The high level of P pollution in the poultry industry is a result of the intensity of poultry production; P inputs to diets and composts often exceed P outputs in crops. When the compost is applied to soil, the soil could contain excessive residual P. Since this would lead to soil and groundwater pollution, and disturb the entire ecosystem [28], the nutrition values of the compost from poultry feces should be considered for their application to soil. To our knowledge, only few studies have investigated the N, P, and K concentrations of compost matured from feces of the broilers supplemented with phytase. Nevertheless, according to one relevant report [31], dietary phytase supplementation (500 FTU/kg) improves ileal digestibility in broilers and significantly decreases N, P, and K concentrations in excreta.
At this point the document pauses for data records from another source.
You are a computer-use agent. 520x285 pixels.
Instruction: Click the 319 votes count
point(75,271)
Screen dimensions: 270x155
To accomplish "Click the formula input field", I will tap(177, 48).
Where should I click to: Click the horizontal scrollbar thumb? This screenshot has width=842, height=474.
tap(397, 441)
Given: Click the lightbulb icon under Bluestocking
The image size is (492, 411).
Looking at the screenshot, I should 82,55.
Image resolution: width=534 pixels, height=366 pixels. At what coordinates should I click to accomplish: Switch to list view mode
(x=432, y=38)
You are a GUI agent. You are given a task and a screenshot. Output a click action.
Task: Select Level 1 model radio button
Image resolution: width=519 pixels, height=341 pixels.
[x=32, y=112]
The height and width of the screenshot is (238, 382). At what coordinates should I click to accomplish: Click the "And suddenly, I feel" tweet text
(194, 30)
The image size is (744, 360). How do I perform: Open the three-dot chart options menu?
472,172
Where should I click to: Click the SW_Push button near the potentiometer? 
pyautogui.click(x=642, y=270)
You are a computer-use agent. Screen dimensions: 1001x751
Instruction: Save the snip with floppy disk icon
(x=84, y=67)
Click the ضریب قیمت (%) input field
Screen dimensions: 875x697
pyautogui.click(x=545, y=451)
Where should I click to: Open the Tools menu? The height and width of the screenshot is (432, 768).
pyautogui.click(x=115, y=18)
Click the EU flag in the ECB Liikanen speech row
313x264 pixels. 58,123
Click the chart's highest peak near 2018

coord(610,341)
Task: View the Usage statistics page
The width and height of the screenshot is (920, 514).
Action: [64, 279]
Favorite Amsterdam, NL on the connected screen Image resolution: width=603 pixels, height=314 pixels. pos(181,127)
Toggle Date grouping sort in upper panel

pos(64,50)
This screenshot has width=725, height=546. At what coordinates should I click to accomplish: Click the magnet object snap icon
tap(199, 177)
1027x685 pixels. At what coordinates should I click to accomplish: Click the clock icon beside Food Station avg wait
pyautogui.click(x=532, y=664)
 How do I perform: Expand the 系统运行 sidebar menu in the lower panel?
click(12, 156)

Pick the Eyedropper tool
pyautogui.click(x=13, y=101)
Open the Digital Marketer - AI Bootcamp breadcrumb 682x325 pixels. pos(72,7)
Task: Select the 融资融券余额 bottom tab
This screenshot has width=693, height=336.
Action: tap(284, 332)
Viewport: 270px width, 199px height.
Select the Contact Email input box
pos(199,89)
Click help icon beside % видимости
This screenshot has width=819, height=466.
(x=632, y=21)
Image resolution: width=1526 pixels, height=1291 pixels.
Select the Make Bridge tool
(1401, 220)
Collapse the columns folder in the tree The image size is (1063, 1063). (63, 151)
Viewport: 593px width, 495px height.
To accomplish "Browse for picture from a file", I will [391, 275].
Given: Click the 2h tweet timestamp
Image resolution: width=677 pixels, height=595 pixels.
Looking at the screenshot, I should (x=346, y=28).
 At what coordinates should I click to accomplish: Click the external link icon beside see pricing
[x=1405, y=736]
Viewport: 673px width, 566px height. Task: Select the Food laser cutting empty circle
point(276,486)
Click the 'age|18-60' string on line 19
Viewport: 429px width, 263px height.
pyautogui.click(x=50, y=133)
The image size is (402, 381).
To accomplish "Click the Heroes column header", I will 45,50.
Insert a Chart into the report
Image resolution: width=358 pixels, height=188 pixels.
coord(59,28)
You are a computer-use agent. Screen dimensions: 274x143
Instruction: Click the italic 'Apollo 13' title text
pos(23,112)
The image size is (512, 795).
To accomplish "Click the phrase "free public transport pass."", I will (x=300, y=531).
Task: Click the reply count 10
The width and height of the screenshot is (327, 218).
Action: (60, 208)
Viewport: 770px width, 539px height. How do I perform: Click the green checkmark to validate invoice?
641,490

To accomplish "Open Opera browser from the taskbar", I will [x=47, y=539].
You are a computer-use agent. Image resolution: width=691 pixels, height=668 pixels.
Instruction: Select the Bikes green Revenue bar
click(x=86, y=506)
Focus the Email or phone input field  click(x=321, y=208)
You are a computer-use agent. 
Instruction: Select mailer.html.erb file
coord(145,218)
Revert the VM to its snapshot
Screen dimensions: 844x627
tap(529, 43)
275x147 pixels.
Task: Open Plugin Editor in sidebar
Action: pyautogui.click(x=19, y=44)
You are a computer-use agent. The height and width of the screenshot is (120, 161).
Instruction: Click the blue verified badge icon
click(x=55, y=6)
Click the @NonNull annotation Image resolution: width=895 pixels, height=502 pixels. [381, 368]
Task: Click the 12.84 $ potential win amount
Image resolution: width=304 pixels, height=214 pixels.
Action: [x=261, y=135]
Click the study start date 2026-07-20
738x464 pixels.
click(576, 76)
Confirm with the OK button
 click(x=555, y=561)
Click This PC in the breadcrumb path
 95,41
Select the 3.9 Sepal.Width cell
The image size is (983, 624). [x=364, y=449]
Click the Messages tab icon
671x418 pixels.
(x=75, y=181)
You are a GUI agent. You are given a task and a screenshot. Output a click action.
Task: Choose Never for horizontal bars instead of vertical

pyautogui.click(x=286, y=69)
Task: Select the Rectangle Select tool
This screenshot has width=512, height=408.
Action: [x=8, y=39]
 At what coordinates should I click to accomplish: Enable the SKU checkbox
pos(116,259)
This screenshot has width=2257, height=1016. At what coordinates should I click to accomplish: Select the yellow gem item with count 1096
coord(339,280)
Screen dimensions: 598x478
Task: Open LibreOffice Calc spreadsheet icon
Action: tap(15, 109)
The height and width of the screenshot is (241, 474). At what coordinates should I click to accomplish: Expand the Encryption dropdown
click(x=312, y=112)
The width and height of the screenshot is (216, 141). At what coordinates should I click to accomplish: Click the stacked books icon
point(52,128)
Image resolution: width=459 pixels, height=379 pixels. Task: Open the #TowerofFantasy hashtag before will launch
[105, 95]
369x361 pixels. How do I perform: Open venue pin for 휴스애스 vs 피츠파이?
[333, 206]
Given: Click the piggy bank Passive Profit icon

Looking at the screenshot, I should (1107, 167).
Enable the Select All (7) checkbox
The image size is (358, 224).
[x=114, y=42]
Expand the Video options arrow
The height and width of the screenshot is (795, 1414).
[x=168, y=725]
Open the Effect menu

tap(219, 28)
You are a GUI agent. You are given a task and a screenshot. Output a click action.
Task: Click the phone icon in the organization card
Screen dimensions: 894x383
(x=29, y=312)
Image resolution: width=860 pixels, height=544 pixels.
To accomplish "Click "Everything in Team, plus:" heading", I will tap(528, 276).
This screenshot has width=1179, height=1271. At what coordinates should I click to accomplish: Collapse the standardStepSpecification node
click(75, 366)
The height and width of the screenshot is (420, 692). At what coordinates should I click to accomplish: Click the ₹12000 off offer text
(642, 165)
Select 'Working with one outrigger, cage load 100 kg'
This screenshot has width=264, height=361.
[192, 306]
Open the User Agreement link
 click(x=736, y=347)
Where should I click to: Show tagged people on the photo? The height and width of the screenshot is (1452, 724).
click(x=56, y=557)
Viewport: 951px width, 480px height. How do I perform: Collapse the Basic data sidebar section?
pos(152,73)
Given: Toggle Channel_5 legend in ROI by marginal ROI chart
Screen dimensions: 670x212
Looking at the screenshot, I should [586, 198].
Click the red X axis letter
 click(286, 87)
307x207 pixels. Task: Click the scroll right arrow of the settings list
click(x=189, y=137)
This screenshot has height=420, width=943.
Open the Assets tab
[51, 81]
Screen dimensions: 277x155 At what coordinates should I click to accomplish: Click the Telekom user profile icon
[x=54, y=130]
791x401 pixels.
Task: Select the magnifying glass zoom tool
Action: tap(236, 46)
Our experiments likewise showed a decrease in P levels in the fecal excreta of the phytase-fed groups (Table 4). Furthermore, we confirmed a decrease in P2O5 levels in the compost from broilers fed a diet that included 1,500 FTU/kg phytase (Table 5). It is suggested that a compost based on the excreta of phytase-fed chickens reduces water-extractable P runoff [11]. Although our finding showed less CP excretions of the NC 1500 group than those of the PC and NC groups (p < 0.05; Table 4), the N levels in the compost were not a significantly different among the group (p > 0.05; Table 5). The N contents in compost may be affected by the maturation process of compost caused in the huge variation of moisture content, N loss, and weight from feces of each group [32,33]. Since poultry compost which has rich N, P, and K concentrations is used for efficient crop growth, their NPK balance must be considered important in the soil [34,35]. The optimal NPK balance not only improves the growth of crops by providing nutrients that are lacking to crops, but also reduces environmental pollution by mitigating the excess of some nutrients in the soil [10,28,36]. In our findings, although the P content in compost from chickens fed dietary phytase is reduced, the compost may be used to maintain optimal NPK balance in soils with excess P.
CONCLUSION
The results from the current study showed the dietary supplementation of phytase in the broiler diet increase the productive performance, the nutritional digestibility and improve their immunity. Also, the phytase supplements to broiler could potentially could reduce environmental pollution through low CP and P excretions, as well as P2O5 levels in composts matured from the feces.